Which nuttiness puts me in mind of poor Martha Mitchell, who wanted the media to know at least some of what was going on in the White House, where her hubby John was attorney general before he resigned to head up the Committee to Re-Elect.

And she was turned into a punchline, a standard for late-night comedy. Nutty Martha who calls the press and prattles on with crazy talk.

We could use an Alexander Butterfield about now, but I'd settle for Martha Mitchell.

 

Nick
Meanwhile, Nick Anderson rises above the rest of the "You say Hello, I say Goodbye" gags, with a more subtle display of toe tags, though, if he'd asked me (and he never does, doggonnit), I'd have said skip the specificity of "White House Communications Director" and just say "Staff," because I have a feeling we're just getting started.

 

Horsey
David Horsey picks up the gangster straightline we were handed with Scaramucci, who — ethnicity aside — did indeed act like someone right out of the Sopranos, and one of those temporary characters who is not cool enough to last long and not useful enough to make his lack of discretion worth the risk. 

As Horsey notes in the column that goes with his cartoon: 

The humorists’ loss is the country’s gain. As entertaining as it may have been, Scaramucci would have only encouraged Trump to be Trump — an undisciplined, boastful, ignorant, vindictive man-child who, in the words of conservative foreign policy expert Max Boot, “is not qualified intellectually, morally or ethically to be president.”

As long as we are stuck with Trump, it will be good to have a stable presence, Kelly, as a gatekeeper in the Oval Office. The question may be if Kelly will be willing and able to keep the job as the Trump presidency descends even deeper into a legal quagmire.

And I wouldn't count on Kelly sticking around to hold the bridge, given that, legends of Horatius aside, a true military man knows when to make a stand, and I doubt he'll get an answer to this critical question:

‘Hew down the bridge, Sir Consul,
    With all the speed ye may;
I, with two more to help me,
    Will hold the foe in play.
In yon strait path a thousand
    May well be stopped by three.
Now who will stand on either hand,
    And keep the bridge with me?’

For that matter, if we're going to frame the situation in military terms, every story of fragging I've ever heard has involved a leader who posed a greater threat to his troops than did the enemy.

I'd say that Trump had better keep his head on a swivel, but loose screws are kind of how he got himself here in the first place.

Jd170801
I don't know that the chaos in the White House is necessarily "good news," because we don't know how much pain will be inflicted before it ends.

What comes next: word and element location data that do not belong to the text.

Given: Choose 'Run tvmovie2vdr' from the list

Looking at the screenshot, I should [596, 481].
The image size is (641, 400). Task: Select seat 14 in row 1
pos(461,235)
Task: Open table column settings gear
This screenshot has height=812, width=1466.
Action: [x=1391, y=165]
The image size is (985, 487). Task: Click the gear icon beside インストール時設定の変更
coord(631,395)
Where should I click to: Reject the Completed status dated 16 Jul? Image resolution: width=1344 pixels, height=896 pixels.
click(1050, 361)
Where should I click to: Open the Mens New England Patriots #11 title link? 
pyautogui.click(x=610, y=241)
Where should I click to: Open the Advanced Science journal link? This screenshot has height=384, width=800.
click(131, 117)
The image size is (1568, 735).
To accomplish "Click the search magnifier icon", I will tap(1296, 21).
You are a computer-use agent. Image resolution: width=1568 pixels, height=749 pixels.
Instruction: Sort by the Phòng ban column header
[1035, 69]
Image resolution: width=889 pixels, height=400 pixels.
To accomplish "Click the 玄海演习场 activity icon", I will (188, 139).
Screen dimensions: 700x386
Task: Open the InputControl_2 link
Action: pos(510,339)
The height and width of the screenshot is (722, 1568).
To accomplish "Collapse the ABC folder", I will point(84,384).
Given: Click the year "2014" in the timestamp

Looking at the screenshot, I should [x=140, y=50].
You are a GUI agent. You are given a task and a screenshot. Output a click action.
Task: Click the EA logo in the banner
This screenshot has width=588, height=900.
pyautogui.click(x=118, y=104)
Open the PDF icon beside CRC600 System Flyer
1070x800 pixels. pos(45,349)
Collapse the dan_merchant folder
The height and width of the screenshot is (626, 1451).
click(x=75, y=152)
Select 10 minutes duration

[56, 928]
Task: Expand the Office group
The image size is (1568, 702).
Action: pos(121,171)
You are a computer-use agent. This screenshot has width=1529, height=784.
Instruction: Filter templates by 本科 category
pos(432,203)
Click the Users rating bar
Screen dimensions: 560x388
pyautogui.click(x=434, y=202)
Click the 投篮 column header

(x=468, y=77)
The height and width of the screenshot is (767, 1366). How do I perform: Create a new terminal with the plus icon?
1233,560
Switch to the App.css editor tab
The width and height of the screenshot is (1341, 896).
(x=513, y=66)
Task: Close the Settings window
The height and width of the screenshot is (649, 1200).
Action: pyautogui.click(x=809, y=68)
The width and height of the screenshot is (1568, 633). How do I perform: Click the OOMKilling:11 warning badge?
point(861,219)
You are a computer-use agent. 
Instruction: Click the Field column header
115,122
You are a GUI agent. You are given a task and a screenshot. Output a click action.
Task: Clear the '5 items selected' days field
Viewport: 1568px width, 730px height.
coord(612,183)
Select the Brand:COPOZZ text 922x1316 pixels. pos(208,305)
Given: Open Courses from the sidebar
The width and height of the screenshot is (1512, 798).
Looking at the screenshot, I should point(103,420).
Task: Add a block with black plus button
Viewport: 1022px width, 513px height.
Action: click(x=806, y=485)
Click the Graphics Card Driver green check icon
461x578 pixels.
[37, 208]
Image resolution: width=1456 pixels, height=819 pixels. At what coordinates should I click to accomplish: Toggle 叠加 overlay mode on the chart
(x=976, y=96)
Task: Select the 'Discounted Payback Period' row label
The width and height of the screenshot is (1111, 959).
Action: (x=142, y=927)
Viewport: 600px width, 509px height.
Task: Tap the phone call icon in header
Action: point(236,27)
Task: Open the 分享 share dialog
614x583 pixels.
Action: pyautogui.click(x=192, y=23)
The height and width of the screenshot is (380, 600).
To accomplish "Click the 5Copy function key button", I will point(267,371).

As noted above, we haven't got the kind of proof the White House tapes provided, and I don't know that any he-said-no-I-didn't kind of confrontation will accomplish anything.

Trump seems poised to employ the OJ defense of simply denying the obvious and hoping for a sympathetic jury, and so it will boil down to the makeup of Congress when someone finally calls for the showdown. Nixon would likely have not been impeached, much less convicted, without the incontrovertible evidence of the White House tapes.

But Jeff Danziger shows one possible silver lining, which is that, as more evidence unfolds, responsible media seems to be regaining its position in the public eye.

Good for the industry, but even better if it helps get voters up to speed for the jury selection mid-term elections.

 

Juxtaposition of the Day

Edison
(The Brilliant Mind of Edison Lee)

Piranha
(Piranha Club)

We started the day with self-reflective cartooning and here's some more, easing in with Edison Lee's political commentary and then going to Piranha Club's full gonzo foolishness, both of which I heartily endorse.

When Edison launched a little over a decade ago, his forays into politics seemed forced, but, over the years, John Hambrock has become comfortable with the character and with the strip's combination of social commentary and kid-humor, and his little genius has developed into a nice Everyman.

And Piranha Club, which has been spending the week behind the scenes, is of absolutely no redeeming social significance whatsoever.

That's why I like it. We need harmless fools to offset the toxic ones.